# The problem
Copy the interview transcript below, starting at the words "Melissa :Yeah, yeah, absolutely." and stopping after "reflecting for some.", and swap every "power" for "control".

Melissa :Yeah, yeah, absolutely. I think we're seeing that more and more in this present moment, right now, in our politics and everything. And that was one thing for me that lifted the veil on a lot of my family because in my mind, well, they were well-meaning and they just don't know any better. But then when it came to like supporting trump over morals, you know I'm like, well, this isn't about morality for them, right, it's about power, brainwashing and it, yeah, yeah and holding on to power and who's sacred and who's profane yeah, yeah, and by yeah that, that judgment that I believe is also part of that neural program is that self-judgment and um deflecting is easier than reflecting for some.
Melissa :Yeah, that was a really big eye-opener. For me, it's like, okay, well, you've lost all validity. Anything that you want to tell me about the church or God or the Bible or anything, all validity.
Dr Cleveland:Like I see it yeah.
Melissa :And I know what I learned about Jesus and those things are not in alignment, you know.
Dr Cleveland:Right. Well, also, you want a marker of sort of white patriarchy or this, this white male God. Is the petulance, right, like the it's. It's like you can't handle any feedback, you can't handle any dissonance, you can't handle any conflict. Like it's just. It's so interesting because that that that whole system looks at women as if we're weak. You know, and I'm like there's nothing more petulant than white male God, or like a Trump supporter who like, literally falls apart in the face of different information. You know, like it's just, like, yeah, and so I kind of jokingly in my book, talk about how white bell God is petulant. And though the sacred black feminine or the black Madonna isn't petulant, she's petty, which is a whole different not petulant but petty.
Dr Cleveland:Because there's one particular black Madonna statue that I visited that I only I didn't, I didn't know of her through my research, I just learned of her on the ground when I was in France. Um, she's that obscure, and I ended up walking, uh, 46 miles across the winter mountain range to go see her, because she's in this teeny, tiny village in the middle of nowhere. It's actually not even a village, it's a Hamlet. There are six, six households in that village, in that Hamlet, yeah. And so I walked out to see her and the thing is is she she's a black woman.
Dr Cleveland:I call her Our Lady of the Side Eye. Her official name is Our Lady of the Rock, but I call her Our Lady of the Side Eye because she's a black woman. She's got her baby her like Jesus baby on her hip and then there's a white male priest in her in her statue. So like that's super rare, because usually most mary statues have either just mary or mary and a christ child, right, like they don't have like multiple people in the statue.
Dr Cleveland:There might be people around the statue, like in a fresco or something, but like the actual statue there's a white male priest and she's just giving a side eye like so she's holy and she's like to the white male priest. And I was just like that is so amazing that since the 1100s sacred black women have been giving side eye to white patriarchal religion because black women be known for the rest of us. And then also I'm like that is so petty. Like she put a white man in her statue just to show the world that she's not here for him. You know, like that is just like so black, that's so black woman. You know what I mean.

# Dataset entries

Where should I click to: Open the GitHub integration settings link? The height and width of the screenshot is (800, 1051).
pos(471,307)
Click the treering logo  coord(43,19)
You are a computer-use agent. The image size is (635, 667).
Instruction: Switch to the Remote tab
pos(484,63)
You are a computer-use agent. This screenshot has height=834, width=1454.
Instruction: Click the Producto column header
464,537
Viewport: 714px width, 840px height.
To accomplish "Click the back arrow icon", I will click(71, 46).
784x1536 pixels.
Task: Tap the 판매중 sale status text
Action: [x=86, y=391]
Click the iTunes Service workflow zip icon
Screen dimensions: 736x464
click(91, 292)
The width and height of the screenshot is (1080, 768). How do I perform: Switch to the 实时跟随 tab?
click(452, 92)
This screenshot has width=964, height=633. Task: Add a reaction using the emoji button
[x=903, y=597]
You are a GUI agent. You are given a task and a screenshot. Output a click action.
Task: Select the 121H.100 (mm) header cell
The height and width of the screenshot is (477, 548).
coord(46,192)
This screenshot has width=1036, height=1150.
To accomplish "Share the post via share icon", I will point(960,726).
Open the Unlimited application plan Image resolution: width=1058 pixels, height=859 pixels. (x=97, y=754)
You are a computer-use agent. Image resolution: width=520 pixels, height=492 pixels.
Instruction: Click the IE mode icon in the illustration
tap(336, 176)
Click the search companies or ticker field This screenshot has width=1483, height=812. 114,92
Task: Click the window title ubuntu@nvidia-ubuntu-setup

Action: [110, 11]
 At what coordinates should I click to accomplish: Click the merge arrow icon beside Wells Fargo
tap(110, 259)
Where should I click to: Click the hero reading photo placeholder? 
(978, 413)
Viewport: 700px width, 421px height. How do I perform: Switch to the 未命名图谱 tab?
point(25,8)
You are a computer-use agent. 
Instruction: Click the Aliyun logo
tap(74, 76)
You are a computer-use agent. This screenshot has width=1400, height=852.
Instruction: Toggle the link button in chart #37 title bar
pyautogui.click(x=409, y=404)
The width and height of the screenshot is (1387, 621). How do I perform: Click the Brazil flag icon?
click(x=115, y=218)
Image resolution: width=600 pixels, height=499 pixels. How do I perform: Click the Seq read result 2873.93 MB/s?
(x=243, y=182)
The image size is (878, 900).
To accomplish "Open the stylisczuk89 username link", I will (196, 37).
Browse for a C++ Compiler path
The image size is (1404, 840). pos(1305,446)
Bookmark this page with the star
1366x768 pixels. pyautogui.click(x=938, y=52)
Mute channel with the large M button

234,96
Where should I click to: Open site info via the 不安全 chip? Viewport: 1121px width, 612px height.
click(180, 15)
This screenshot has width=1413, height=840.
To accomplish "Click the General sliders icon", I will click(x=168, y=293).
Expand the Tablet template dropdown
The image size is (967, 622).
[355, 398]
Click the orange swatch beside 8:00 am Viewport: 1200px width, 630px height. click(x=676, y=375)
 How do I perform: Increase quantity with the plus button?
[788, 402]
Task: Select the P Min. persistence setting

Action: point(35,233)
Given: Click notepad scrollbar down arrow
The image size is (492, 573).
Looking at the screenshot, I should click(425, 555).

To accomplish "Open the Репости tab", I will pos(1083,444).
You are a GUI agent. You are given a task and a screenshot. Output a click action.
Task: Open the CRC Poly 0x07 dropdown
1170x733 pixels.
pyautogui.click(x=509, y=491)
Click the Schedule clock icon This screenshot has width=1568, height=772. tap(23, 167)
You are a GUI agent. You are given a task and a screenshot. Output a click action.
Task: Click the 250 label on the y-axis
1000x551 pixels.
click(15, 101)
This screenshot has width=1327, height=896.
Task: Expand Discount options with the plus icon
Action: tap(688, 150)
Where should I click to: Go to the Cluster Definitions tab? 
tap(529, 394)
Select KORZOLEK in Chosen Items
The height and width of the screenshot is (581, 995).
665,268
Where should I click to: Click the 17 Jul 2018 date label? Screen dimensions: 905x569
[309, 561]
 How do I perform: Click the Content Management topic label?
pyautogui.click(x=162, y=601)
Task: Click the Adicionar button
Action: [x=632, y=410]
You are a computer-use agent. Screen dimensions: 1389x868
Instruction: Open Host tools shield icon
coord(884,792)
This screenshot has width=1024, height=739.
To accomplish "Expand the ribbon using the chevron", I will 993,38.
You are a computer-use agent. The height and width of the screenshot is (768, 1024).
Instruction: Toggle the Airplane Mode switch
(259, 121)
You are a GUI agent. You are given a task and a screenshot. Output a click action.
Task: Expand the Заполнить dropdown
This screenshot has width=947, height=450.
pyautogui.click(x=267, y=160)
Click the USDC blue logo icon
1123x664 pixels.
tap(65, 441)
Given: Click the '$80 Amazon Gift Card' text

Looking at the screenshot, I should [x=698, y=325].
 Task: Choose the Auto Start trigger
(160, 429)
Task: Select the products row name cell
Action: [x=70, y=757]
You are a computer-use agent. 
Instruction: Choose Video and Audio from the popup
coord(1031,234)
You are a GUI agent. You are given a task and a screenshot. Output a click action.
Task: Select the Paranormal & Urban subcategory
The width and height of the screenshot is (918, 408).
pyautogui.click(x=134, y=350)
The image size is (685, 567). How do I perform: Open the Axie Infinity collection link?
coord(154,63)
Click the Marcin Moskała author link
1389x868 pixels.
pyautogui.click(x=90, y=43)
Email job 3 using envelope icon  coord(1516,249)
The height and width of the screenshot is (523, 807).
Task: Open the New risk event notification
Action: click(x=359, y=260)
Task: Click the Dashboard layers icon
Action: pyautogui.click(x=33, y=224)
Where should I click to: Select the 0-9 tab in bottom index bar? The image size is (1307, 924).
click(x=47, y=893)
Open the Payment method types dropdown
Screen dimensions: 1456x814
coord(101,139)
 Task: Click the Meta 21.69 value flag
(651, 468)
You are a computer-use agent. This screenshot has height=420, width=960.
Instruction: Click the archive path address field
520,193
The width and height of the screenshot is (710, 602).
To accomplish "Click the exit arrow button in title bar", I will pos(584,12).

# Written solution
Melissa :Yeah, yeah, absolutely. I think we're seeing that more and more in this present moment, right now, in our politics and everything. And that was one thing for me that lifted the veil on a lot of my family because in my mind, well, they were well-meaning and they just don't know any better. But then when it came to like supporting trump over morals, you know I'm like, well, this isn't about morality for them, right, it's about control, brainwashing and it, yeah, yeah and holding on to control and who's sacred and who's profane yeah, yeah, and by yeah that, that judgment that I believe is also part of that neural program is that self-judgment and um deflecting is easier than reflecting for some.